Но не было сил бороться против уносившего его потока. Он решил, что преступна сама жизнь; он закрывал глаза, чтобы не видеть ее, – и жил. Ему так хотелось жить, быть счастливым, любить, верить!.. Ведь в его любви нет ничего достойного презрения! Он признавал, что любить Аду, пожалуй, и безрассудно и неумно и что он даже не очень счастлив; но что же тут может быть плохого? Предположим (он сам старался не верить этому предположению), что в смысле нравственности Ада оставляет желать многого, но при чем тут его любовь к ней, разве его любовь менее чиста от этого? Ведь любовь в том, кто любит, а не в том, кого любят. Ценность любви определяется достоинствами любящего. Для чистого все чисто. Все чисто для сильного и здорового духом. Любовь, которая убирает птицу многоцветным опереньем, выносит на поверхность все благородное, чем богата чистая душа. Вот почему скрываешь от другого то, что может оскорбить его взор, черпаешь удовольствие в мыслях и поступках, созвучных тому прекрасному образу, который вылепила сама любовь.
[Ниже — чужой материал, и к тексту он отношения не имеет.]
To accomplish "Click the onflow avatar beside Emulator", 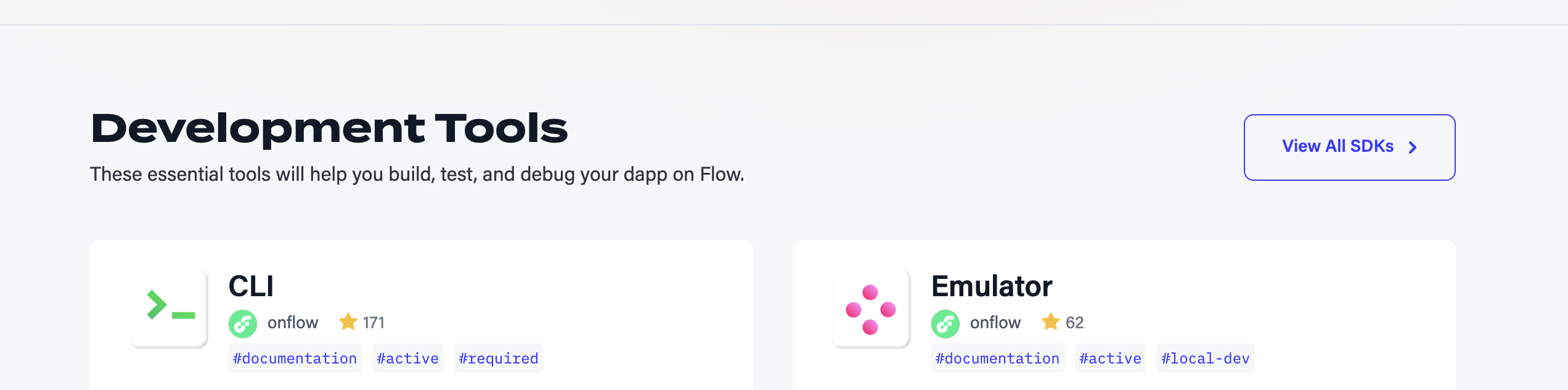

И горнило юности, закаляющее душу, священное излучение силы и радости, – ведь они прекрасны и благотворны, они одаряют сердце величием.
То, что окружающие не понимали Кристофа, наполняло его горечью. Но тяжелее всего было, что и мать тоже страдала.
Луизе была чужда узость нравственных правил Фогелей. Слишком много видела она подлинных страданий, чтобы еще изобретать их. Робкая, сломленная судьбой, испытавшая мало радостей в жизни, да и не просившая их у неба, она покорно принимала и благо и зло, не пытаясь понять происходящее; она и помыслить не смела осуждать или порицать ближних – она считала, что не имеет на это права. Ей ли, глупой, осуждать человека за то, что он поступает иначе, чем она? Навязывать другим твердые правила своей веры, своей морали казалось ей просто смехотворным. К тому же ее мораль и ее вера шли не от разума. Благочестивая и требовательная к себе, она охотно закрывала глаза на поведение близких, снисходительно, как большинство простых людей, относясь к человеческим слабостям. За это-то и не жаловал ее покойный дедушка Жан-Мишель. Луиза не делала различия между людьми весьма почтенными и малопочтенными; она, не задумываясь, останавливалась на улице или на рынке, чтобы поздороваться и поболтать с какой-нибудь девицей, славившейся своими похождениями на весь квартал, хотя всякой порядочной женщине следовало пренебрегать таким знакомством. А Луиза полагалась на бога – пусть он сам разбирается, где добро и где зло. Карать и миловать – это уж его забота. От людей она просила только одного: хоть немножко сердечной теплоты, которая так облегчает жизнь! А самое главное, чтобы люди поступали хорошо.